Supplied text:

It's good to have an option like that, even being a default, but there definitively need a switch to disable that if it is your own will.
It's not even necessarily that good enough against cops, because in a lot of shitty countries, even some pretending to be democratics, not disclosing or at least inputting your password might be a crime severely punished.
If I'm not wrong, there was a guy that had to stay years in jail until he would comply with the judge order to unlock his device.
Interestingly, it could also be seen the other way around; it's a potential way for Google to force deployments of system updates (potentially at the request of law enforcement). With an automatic reboot, then the update can automatically be applied without user action.
This makes no sense, Android already will reboot itself after receiving an update and being inactive for a while (generally while charging it will install the update in its secondary partition, do some verification checks and reboot if there is no user interaction).
This sounds vendor-specific and not general for Android. I've never had that happen on any device but Windows and I would be very upset if it did happen.
This is super annoying on newer iOS for device that I use purely for development. Before it was possible just keep iPhone unlocked indefenitely, but now it reboots and boom I have to use TouchID again.

Work to complete:
1) Translate this sentence from the reboot discussion into Spanish: "This sounds vendor-specific and not general for Android."
2) Name every operating system mentioned in the reboot discussion.
The data comes from a separate, unrelated source.

Data records:
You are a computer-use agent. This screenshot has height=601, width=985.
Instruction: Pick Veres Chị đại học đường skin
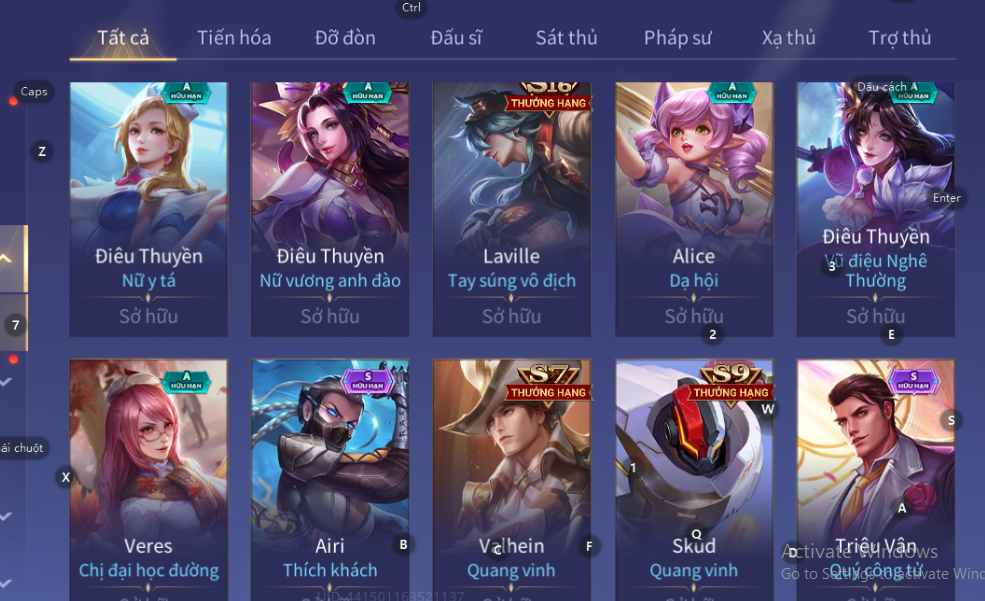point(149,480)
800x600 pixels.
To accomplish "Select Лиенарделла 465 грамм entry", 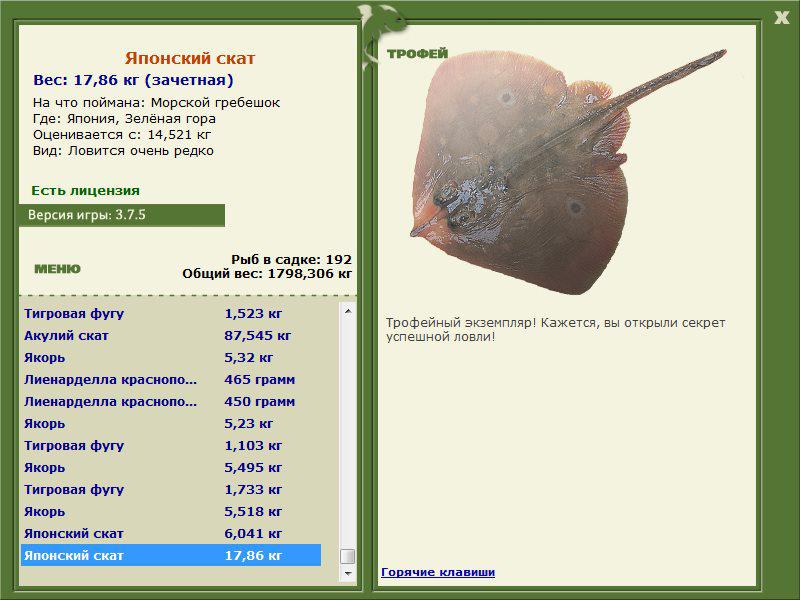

Answers by task:
1) Esto parece específico de cada fabricante y no algo general de Android.

2) Android, Windows, iOS